- Exercise data -

────────────────────

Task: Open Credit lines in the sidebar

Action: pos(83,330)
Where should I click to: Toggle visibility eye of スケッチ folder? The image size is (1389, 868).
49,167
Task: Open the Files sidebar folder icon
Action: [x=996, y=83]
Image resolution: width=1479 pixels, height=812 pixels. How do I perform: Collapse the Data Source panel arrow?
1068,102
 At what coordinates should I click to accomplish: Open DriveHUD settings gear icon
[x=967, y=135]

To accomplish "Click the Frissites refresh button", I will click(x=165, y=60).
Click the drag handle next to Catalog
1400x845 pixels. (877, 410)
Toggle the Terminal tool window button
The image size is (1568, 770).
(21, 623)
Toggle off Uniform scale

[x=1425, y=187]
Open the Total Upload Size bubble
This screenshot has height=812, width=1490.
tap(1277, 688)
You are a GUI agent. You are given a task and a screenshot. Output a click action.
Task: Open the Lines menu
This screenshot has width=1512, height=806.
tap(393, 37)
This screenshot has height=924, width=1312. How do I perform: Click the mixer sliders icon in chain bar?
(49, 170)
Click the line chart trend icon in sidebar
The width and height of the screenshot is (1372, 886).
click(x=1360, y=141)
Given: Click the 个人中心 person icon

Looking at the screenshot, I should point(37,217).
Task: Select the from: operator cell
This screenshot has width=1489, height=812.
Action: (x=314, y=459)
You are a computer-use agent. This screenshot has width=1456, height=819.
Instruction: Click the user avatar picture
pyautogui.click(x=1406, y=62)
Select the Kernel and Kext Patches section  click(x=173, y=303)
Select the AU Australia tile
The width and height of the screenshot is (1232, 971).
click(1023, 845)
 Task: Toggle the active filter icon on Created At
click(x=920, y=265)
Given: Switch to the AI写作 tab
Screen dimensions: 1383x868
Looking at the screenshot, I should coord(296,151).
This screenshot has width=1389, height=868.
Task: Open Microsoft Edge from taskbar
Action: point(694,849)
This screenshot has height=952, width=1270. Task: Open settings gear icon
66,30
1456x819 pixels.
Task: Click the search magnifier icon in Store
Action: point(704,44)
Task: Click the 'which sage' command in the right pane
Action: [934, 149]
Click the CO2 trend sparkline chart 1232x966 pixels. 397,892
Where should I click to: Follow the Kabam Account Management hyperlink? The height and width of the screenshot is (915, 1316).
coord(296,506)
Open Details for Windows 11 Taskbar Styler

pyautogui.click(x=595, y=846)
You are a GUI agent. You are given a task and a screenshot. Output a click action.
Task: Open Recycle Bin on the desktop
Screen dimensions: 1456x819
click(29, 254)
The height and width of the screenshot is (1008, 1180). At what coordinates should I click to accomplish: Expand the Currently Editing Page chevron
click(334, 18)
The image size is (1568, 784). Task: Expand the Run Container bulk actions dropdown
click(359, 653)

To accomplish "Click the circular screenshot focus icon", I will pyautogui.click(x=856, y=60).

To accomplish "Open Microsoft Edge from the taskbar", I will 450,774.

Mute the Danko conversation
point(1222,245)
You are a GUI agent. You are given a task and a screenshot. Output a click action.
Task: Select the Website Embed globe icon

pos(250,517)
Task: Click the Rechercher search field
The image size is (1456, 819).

────────────────────

- What is being asked -
The whole block of data above should be printed again verbatim.

- Result of the task -
Task: Open Credit lines in the sidebar

Action: pos(83,330)
Where should I click to: Toggle visibility eye of スケッチ folder? The image size is (1389, 868).
49,167
Task: Open the Files sidebar folder icon
Action: [x=996, y=83]
Image resolution: width=1479 pixels, height=812 pixels. How do I perform: Collapse the Data Source panel arrow?
1068,102
 At what coordinates should I click to accomplish: Open DriveHUD settings gear icon
[x=967, y=135]

To accomplish "Click the Frissites refresh button", I will click(x=165, y=60).
Click the drag handle next to Catalog
1400x845 pixels. (877, 410)
Toggle the Terminal tool window button
The image size is (1568, 770).
(21, 623)
Toggle off Uniform scale

[x=1425, y=187]
Open the Total Upload Size bubble
This screenshot has height=812, width=1490.
tap(1277, 688)
You are a GUI agent. You are given a task and a screenshot. Output a click action.
Task: Open the Lines menu
This screenshot has width=1512, height=806.
tap(393, 37)
This screenshot has height=924, width=1312. How do I perform: Click the mixer sliders icon in chain bar?
(49, 170)
Click the line chart trend icon in sidebar
The width and height of the screenshot is (1372, 886).
click(x=1360, y=141)
Given: Click the 个人中心 person icon

Looking at the screenshot, I should point(37,217).
Task: Select the from: operator cell
This screenshot has width=1489, height=812.
Action: (x=314, y=459)
You are a computer-use agent. This screenshot has width=1456, height=819.
Instruction: Click the user avatar picture
pyautogui.click(x=1406, y=62)
Select the Kernel and Kext Patches section  click(x=173, y=303)
Select the AU Australia tile
The width and height of the screenshot is (1232, 971).
click(1023, 845)
 Task: Toggle the active filter icon on Created At
click(x=920, y=265)
Given: Switch to the AI写作 tab
Screen dimensions: 1383x868
Looking at the screenshot, I should coord(296,151).
This screenshot has width=1389, height=868.
Task: Open Microsoft Edge from taskbar
Action: point(694,849)
This screenshot has height=952, width=1270. Task: Open settings gear icon
66,30
1456x819 pixels.
Task: Click the search magnifier icon in Store
Action: point(704,44)
Task: Click the 'which sage' command in the right pane
Action: [934, 149]
Click the CO2 trend sparkline chart 1232x966 pixels. 397,892
Where should I click to: Follow the Kabam Account Management hyperlink? The height and width of the screenshot is (915, 1316).
coord(296,506)
Open Details for Windows 11 Taskbar Styler

pyautogui.click(x=595, y=846)
You are a GUI agent. You are given a task and a screenshot. Output a click action.
Task: Open Recycle Bin on the desktop
Screen dimensions: 1456x819
click(29, 254)
The height and width of the screenshot is (1008, 1180). At what coordinates should I click to accomplish: Expand the Currently Editing Page chevron
click(334, 18)
The image size is (1568, 784). Task: Expand the Run Container bulk actions dropdown
click(359, 653)

To accomplish "Click the circular screenshot focus icon", I will pyautogui.click(x=856, y=60).

To accomplish "Open Microsoft Edge from the taskbar", I will 450,774.

Mute the Danko conversation
point(1222,245)
You are a GUI agent. You are given a task and a screenshot. Output a click action.
Task: Select the Website Embed globe icon

pos(250,517)
Task: Click the Rechercher search field
The image size is (1456, 819).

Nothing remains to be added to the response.